◆ **Exercise brief**
Please restate the records that follow word for word, omitting any images.

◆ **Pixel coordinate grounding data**
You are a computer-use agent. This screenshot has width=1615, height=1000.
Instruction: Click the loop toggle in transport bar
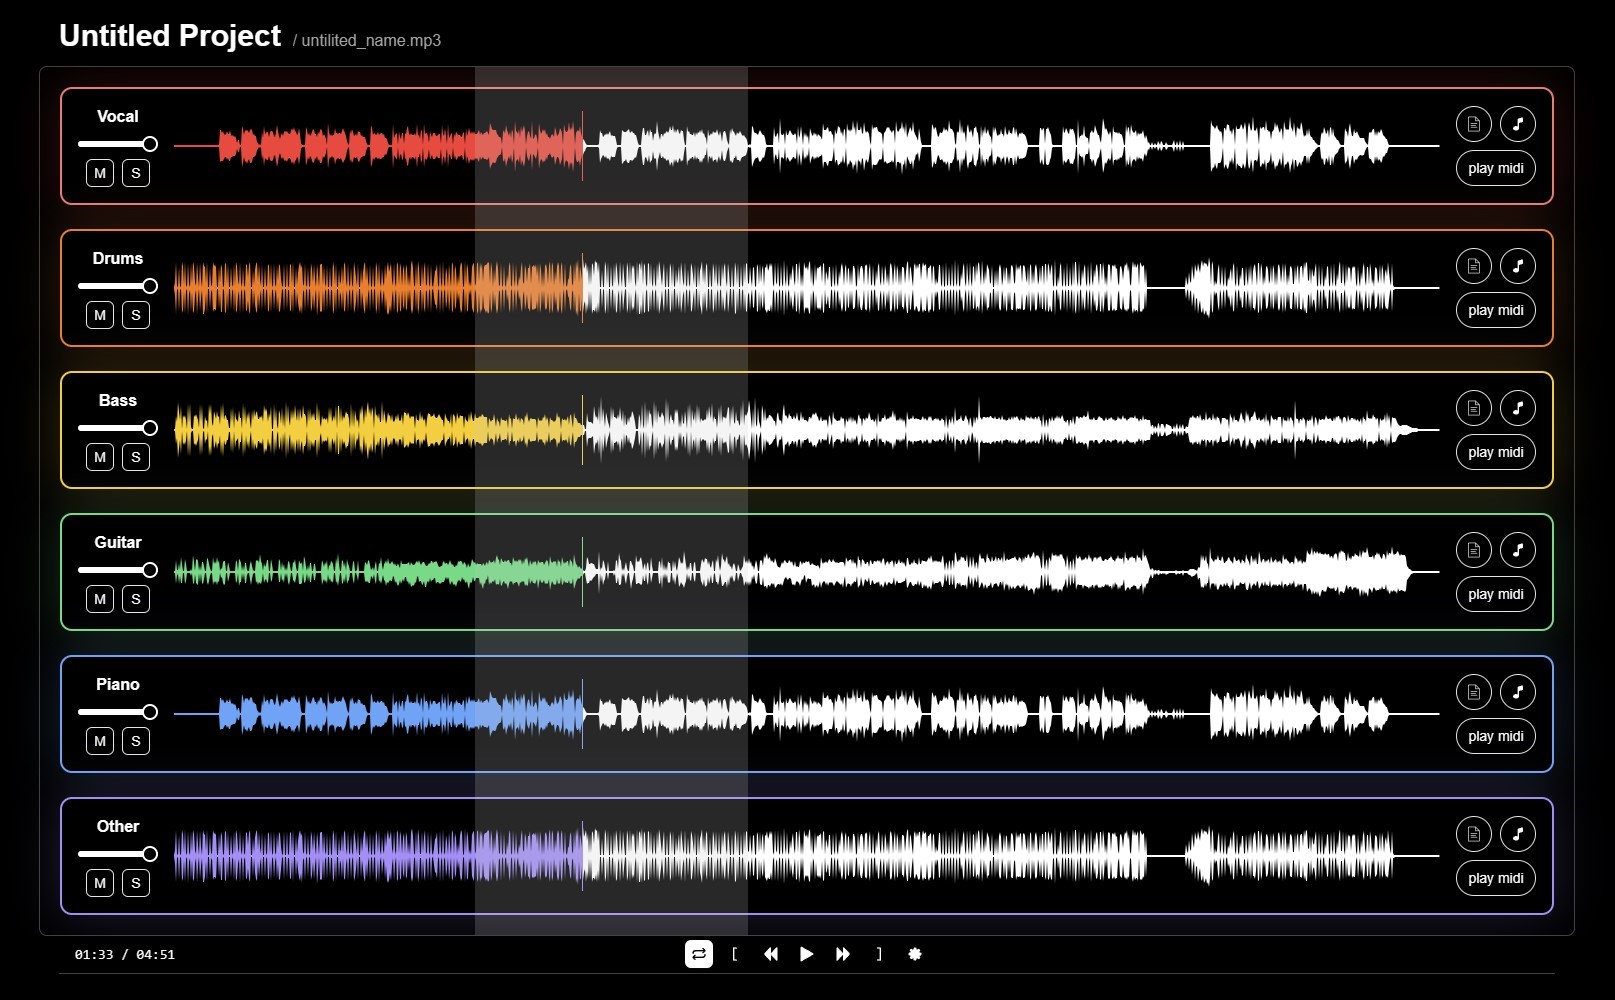click(x=698, y=954)
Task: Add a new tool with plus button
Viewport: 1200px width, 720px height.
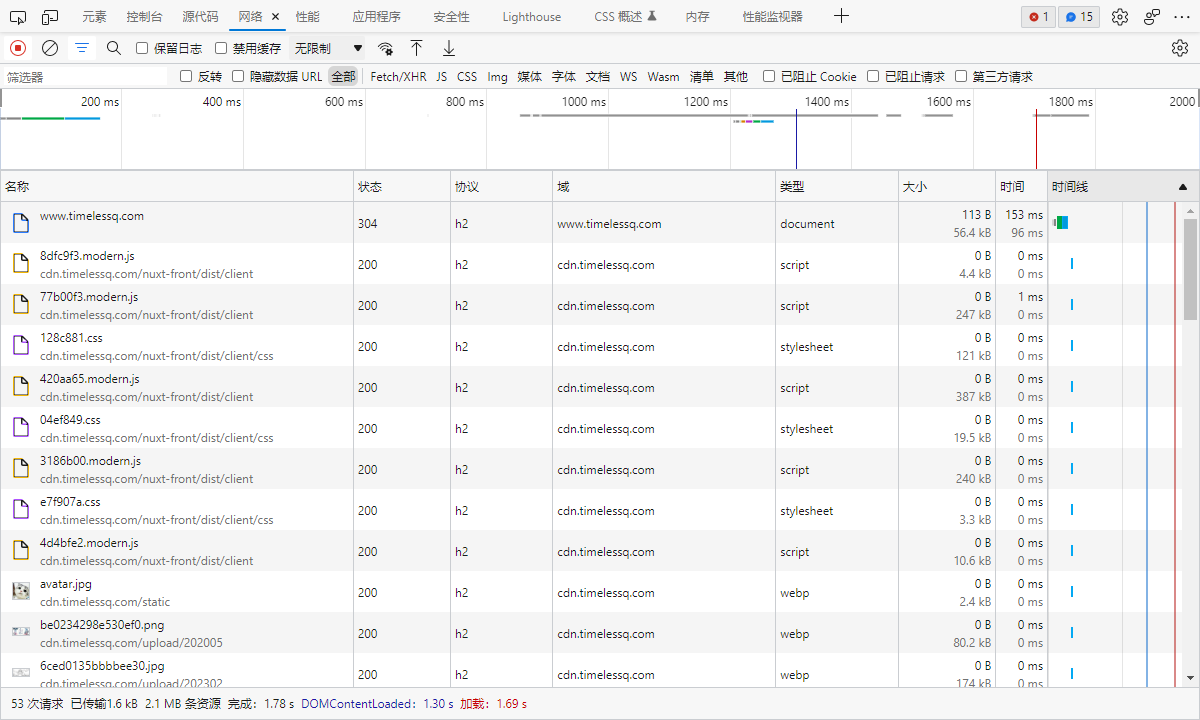Action: pos(842,16)
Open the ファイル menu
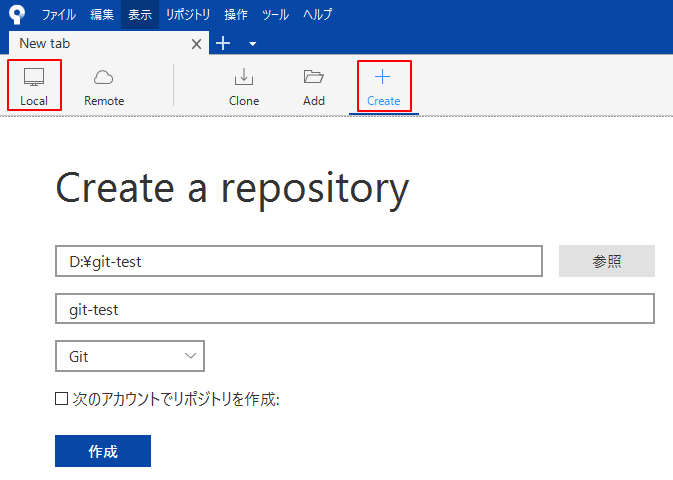Screen dimensions: 673x480 59,15
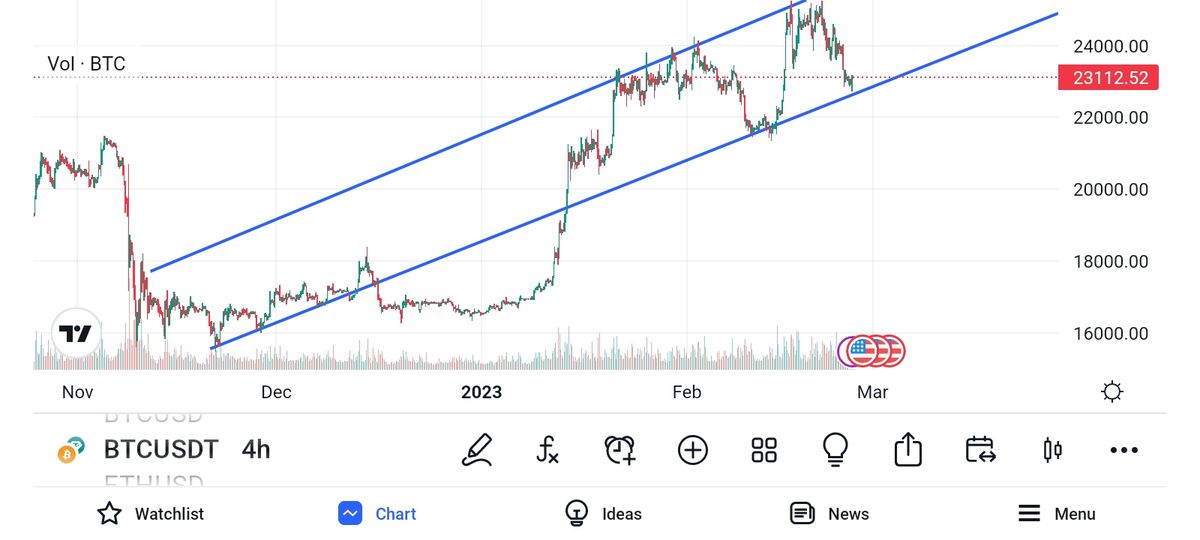Viewport: 1200px width, 540px height.
Task: Open the News tab
Action: pos(829,514)
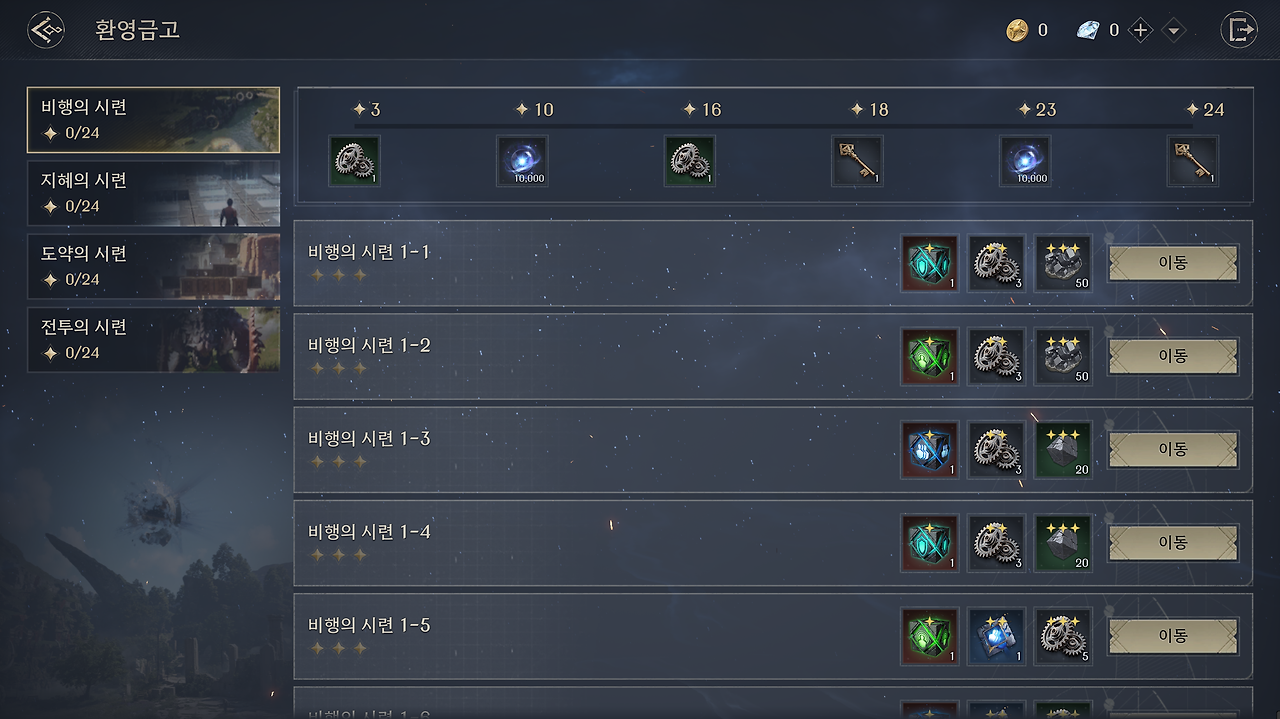The height and width of the screenshot is (719, 1280).
Task: Click the blue orb reward at 10 stars
Action: coord(522,161)
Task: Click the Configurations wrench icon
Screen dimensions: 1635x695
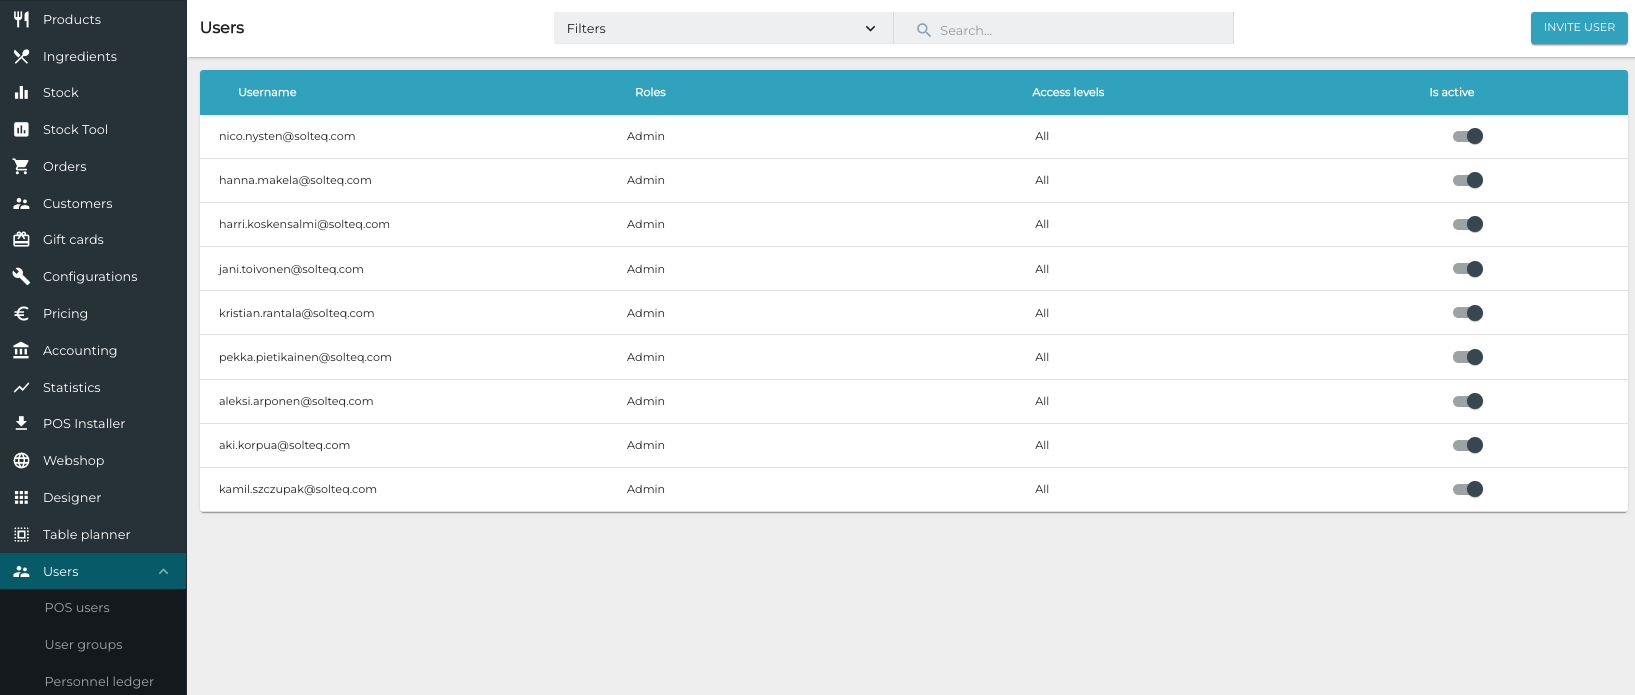Action: [x=21, y=277]
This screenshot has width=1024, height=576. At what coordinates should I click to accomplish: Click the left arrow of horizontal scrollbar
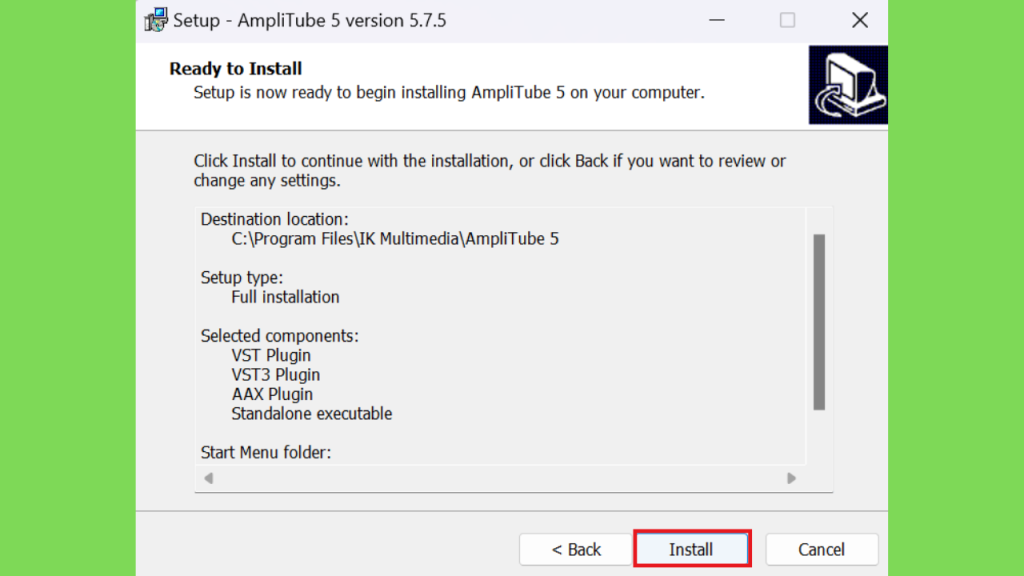pos(208,478)
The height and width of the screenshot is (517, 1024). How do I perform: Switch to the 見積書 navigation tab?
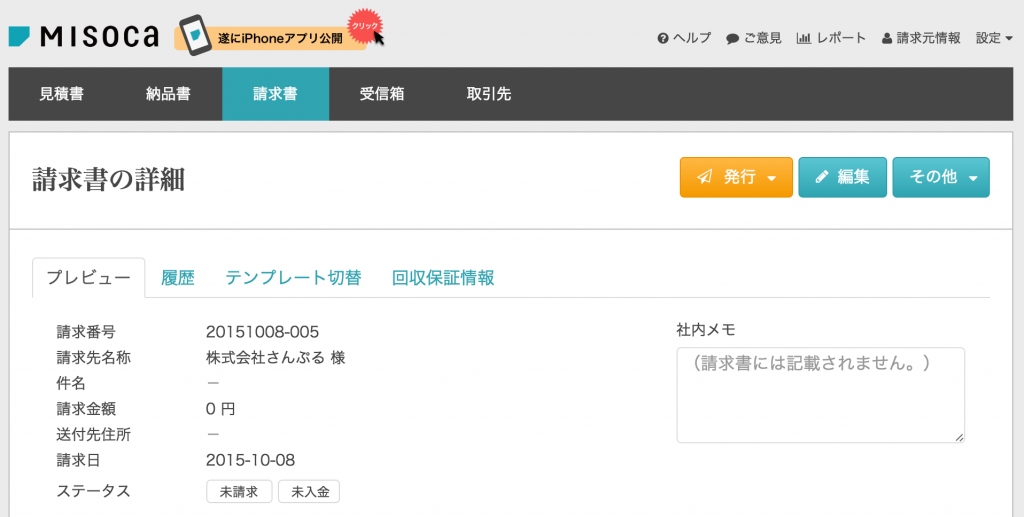tap(61, 94)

◆ **Answer area**
You are a computer-use agent. This screenshot has width=1615, height=1000.
Instruction: Click the loop toggle in transport bar
click(x=698, y=954)
Task: Add a new tool with plus button
Viewport: 1200px width, 720px height.
Action: pos(842,16)
Open the ファイル menu
Screen dimensions: 673x480 59,15
Viewport: 1200px width, 540px height.
Task: Open the News tab
Action: pos(829,514)
The height and width of the screenshot is (719, 1280).
Task: Click the blue orb reward at 10 stars
Action: coord(522,161)
Task: Click the Configurations wrench icon
Screen dimensions: 1635x695
Action: [x=21, y=277]
This screenshot has width=1024, height=576. At what coordinates should I click to accomplish: Click the left arrow of horizontal scrollbar
pos(208,478)
The height and width of the screenshot is (517, 1024). How do I perform: Switch to the 見積書 navigation tab?
tap(61, 94)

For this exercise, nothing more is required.